You’ll be surprised how many investors have retired as multi-millionaires despite starting out with very limited funds. There are so many examples of London-listed companies whose share prices have multiplied by hundreds and sometimes even thousands of percentage points over the last few years, making the idea of achieving financial independence via the stock market more realistic than you might think.
Granted, many of these highly successful growth stocks started out as more speculative small-caps, and those types of investments are perhaps understandably not everyone’s cup of tea. Many of you may be new to investing or simply risk-averse, in which case it’s probably best to put your first £1,000 of investing capital to work in rock-solid blue-chips that have a track record of delivering stable returns with comparatively low levels of risk.

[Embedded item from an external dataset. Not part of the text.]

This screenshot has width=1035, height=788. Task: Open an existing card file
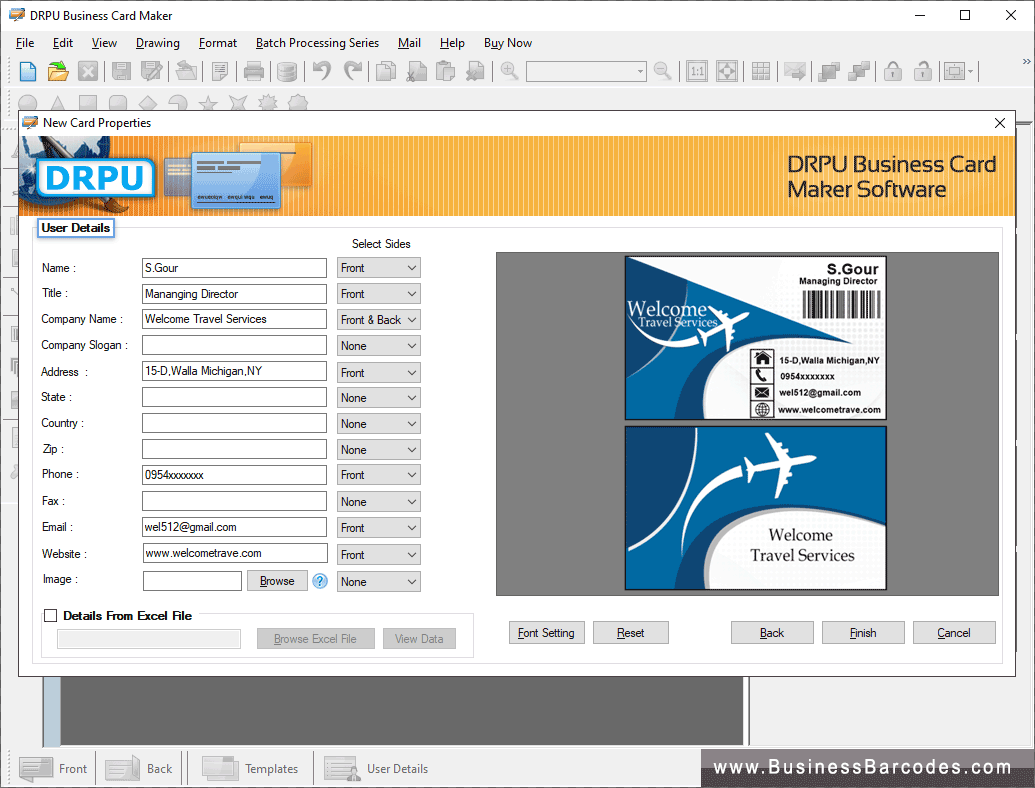57,71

That’s not to say that our FTSE 100-listed companies can’t deliver life-changing returns for their investors, indeed far from it. Packaging giant DS Smith (LSE: SMDS) for example has provided a return of no less than 1,300% for its shareholders since 2009, and that’s without even including dividends.
The £5bn business is now a leading provider of corrugated packaging in Europe, and a specialist in plastic packaging worldwide. In order to support its corrugated packaging operations, the group also includes a recycling business that collects used paper and corrugated cardboard, from which its paper manufacturing facilities make the recycled paper used in corrugated packaging. And recycling is a business that’s likely to grow in the future.
Explosion in online shopping
The London-based group boasts an excellent track record of sales and earnings growth, and with the explosion in online shopping helping to further increase demand for cardboard packaging, I think the only way is up for this boring-yet-reliable international business.
DS Smith trades on a forecast price/earnings ratio of 14 for the year to April, and offers a progressive dividend, which at today’s prices yields a very respectable 3.5%.
Another spectacularly boring FTSE 100 business that’s delivered significant shareholder returns in recent years is Relx (LSE: REL). The Anglo-Dutch group formerly known as Reed Elsevier is a global provider of information and analytics for professional and business customers across a wide range of industries.
After undergoing a huge restructuring programme the group has largely moved away from its legacy of trade journals to becoming a more digitally-focused provider of professional information services. This is likely to bode well for the future with the increasing demand for data and analytical tools helping to offset the global decline in print media.
Relx’s share price has pulled back sharply from the record highs of 1,782p achieved in November last year, and this should provide new investors with a reasonable entry point at a not-too-demanding forward earnings multiple of 17.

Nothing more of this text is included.